C. Payment from Liberty Mutual for its fair share of the loss
American Home contends that is entitled to recover from Liberty Mutual for the amount it paid to the Godeaux plaintiffs and for Liberty Mutual's portion of the defense costs. Liberty Mutual contends that there is no legal basis for the relief that American Home seeks. Liberty Mutual argues that American Home made a voluntary payment, even though American Home has always maintained that it did not insure the entity or the risk responsible for 90% of the claim that it paid to settle. Liberty Mutual argues that no contribution claim lies when two insurers cover different risks, and that American Home has no subrogation rights because the insured was fully indemnified.
"Indemnity is the right of a person who has been compelled to pay what another should have paid to require complete reimbursement." Couch at § 217:16. "In the insurance context, the right to indemnity may arise, as in the case of contribution, either in the insurer's own right or by way of subrogation to the right of its insured." Id. Under Louisiana law, "[i]ndemnity shifts the entire loss from a tort-feasor only technically or constructively at fault to one primarily responsible for the act that caused the damage." Terra Resources, Inc. v. Lake Charles Dredging Towing Inc., 695 F.2d 828, 833 (5th Cir. 1983) (quoting Green v. Taca International Airline, 304 So.2d 357, 359 (La. 1974)). In the civil law, indemnity is based on restitution, the indemnitor having been unjustly enriched when the person seeking indemnity has discharged liability that was his responsibility. See Klumpp v. XYZ Ins. Co., 547 So. 2d 391, 393 (La.Ct.App. 1989).
"When one of two or more potentially liable insurers pays a loss, whether in satisfaction of a judgment or in settlement of a claim, it may then seek payment from the other insurers of their fair share of the loss." Couch on Insurance, 15 Couch on Ins. § 217:4 (3d ed. 2007). "[T]he payment sought is referred to as a `contribution.'" Id. "In the insurance context, the right to contribution among insurers arises in two basic circumstances: 1) an insurer of a joint tortfeasor has paid all, or greater than its share, of a loss; 2) a single insured is covered by concurrent or "double insurance, and one insurer paid all, or greater than its share, of a loss." Id.

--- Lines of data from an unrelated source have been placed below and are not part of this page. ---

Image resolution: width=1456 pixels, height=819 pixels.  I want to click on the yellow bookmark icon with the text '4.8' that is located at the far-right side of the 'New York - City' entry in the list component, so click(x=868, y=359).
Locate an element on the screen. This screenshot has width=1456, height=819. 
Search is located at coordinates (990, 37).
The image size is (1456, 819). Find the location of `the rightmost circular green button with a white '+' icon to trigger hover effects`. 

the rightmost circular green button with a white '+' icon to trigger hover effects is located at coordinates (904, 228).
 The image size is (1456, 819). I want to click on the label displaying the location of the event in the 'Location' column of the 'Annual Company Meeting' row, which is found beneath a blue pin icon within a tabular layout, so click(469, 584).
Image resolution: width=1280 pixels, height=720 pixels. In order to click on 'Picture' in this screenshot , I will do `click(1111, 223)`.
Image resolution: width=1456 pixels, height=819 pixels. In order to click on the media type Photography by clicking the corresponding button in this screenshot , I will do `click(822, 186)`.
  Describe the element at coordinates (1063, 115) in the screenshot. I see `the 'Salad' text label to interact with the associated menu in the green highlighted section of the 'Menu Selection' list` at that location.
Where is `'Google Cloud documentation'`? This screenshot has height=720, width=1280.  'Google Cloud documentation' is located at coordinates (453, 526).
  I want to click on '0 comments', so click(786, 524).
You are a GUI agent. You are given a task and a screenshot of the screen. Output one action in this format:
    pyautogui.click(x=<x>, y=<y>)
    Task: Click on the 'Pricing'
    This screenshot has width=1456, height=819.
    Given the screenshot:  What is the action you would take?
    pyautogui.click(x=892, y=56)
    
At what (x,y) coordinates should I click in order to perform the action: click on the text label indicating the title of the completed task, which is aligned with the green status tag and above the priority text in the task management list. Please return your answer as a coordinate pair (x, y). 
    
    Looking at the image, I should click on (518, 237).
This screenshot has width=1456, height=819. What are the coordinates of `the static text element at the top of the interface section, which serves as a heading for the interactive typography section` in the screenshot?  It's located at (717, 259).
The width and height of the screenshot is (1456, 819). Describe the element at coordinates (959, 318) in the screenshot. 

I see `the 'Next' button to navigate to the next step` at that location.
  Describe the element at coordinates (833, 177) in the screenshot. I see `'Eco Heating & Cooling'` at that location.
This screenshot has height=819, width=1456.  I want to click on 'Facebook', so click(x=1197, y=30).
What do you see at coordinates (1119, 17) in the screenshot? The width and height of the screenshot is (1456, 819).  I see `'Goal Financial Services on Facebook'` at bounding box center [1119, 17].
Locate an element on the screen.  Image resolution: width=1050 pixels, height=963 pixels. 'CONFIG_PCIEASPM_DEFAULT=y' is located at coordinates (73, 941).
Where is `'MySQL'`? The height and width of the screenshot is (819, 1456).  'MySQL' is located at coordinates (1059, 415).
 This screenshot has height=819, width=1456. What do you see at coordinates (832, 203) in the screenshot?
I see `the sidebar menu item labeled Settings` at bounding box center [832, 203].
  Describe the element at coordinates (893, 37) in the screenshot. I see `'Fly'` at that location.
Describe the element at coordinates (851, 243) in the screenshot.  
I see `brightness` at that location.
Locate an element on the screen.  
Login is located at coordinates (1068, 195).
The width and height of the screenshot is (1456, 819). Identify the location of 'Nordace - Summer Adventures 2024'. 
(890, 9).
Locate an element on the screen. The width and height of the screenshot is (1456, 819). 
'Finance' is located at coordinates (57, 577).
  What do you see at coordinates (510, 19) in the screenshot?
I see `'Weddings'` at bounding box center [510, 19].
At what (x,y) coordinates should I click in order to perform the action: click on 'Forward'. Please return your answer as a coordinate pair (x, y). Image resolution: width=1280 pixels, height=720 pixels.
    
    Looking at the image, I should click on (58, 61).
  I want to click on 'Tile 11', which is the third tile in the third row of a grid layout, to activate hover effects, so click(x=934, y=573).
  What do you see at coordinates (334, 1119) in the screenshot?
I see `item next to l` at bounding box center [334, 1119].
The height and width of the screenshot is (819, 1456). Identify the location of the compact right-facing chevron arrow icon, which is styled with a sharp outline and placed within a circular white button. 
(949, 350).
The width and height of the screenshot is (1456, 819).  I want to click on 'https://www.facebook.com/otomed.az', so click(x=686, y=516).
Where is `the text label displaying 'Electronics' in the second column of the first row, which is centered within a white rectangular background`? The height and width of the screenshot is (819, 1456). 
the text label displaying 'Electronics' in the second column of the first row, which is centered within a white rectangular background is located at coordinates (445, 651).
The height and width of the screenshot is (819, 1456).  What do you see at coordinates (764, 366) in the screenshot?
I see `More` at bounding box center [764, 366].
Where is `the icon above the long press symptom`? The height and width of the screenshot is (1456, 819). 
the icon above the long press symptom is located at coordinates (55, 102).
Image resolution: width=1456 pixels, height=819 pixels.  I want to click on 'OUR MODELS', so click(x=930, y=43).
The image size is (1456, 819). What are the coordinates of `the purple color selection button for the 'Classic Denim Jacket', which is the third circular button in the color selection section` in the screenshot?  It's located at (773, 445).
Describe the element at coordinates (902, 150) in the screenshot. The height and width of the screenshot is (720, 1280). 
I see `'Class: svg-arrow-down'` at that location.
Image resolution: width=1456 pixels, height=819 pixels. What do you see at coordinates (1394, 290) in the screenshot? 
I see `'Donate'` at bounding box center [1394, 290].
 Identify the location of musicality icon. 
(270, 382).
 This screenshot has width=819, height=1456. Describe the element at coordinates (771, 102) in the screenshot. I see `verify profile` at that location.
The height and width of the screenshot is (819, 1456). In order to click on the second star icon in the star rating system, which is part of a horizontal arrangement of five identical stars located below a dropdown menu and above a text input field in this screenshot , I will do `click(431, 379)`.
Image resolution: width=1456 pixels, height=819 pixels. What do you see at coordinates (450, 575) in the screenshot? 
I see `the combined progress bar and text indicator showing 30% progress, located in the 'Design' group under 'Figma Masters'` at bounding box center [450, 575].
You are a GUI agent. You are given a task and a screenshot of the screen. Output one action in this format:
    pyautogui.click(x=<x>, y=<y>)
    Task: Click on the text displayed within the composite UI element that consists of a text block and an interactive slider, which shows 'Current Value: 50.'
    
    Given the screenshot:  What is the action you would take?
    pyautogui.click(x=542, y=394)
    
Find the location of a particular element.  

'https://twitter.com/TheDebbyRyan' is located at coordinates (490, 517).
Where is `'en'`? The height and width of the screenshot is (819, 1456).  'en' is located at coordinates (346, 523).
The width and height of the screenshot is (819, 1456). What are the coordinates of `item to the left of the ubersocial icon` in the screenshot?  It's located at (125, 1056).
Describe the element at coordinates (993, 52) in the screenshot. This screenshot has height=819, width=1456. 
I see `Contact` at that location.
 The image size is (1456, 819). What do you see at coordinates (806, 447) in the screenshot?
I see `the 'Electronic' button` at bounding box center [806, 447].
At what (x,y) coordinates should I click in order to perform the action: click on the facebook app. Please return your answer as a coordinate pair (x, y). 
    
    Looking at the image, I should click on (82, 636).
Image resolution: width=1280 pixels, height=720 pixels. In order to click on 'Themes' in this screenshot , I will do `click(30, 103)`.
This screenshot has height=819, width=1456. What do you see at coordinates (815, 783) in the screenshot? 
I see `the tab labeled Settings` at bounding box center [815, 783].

American Home agreed to defend its insured and ultimately paid the loss in settlement of the claim because the complaint contained allegations of failure to conduct an inspection and failure to maintain the vehicle in proper condition, which if proved true, would fall within the coverage of American Home's policy. See American Home Ass. Co. v. Czarniecki, 230 So.2d 253, 259 (La. 1969) ("[T]he insurer's duty to defend . . . is determined by the allegations of the injured plaintiff's petition."). American Home fulfilled its obligation under its policy in good faith in order to reduce its insured's exposure. In the settlement agreement, the Dana entities and American Home Assurance Company "reserved all rights to pursue coverage for some or all of the payments" against Liberty Mutual.
In the Order and Reasons of August 2, 2005, the court declared that there is coverage under the Liberty Mutual policy for any liability incurred by Dana Container for negligent garage operations and that Liberty Mutual had a duty to defend Dana Container in the Godeaux litigation. American Home is entitled to proceed to trial to recover against Liberty Mutual for Liberty Mutual's share of the settlement and defense costs. At trial, it is American Home's burden to establish the amount of the settlement attributable to the potential liability of Dana Container and the portion of defense costs attributable to the defense of Dana Container.
Accordingly, Liberty Mutual's motion for partial summary judgment dismissing American Home's claims is denied.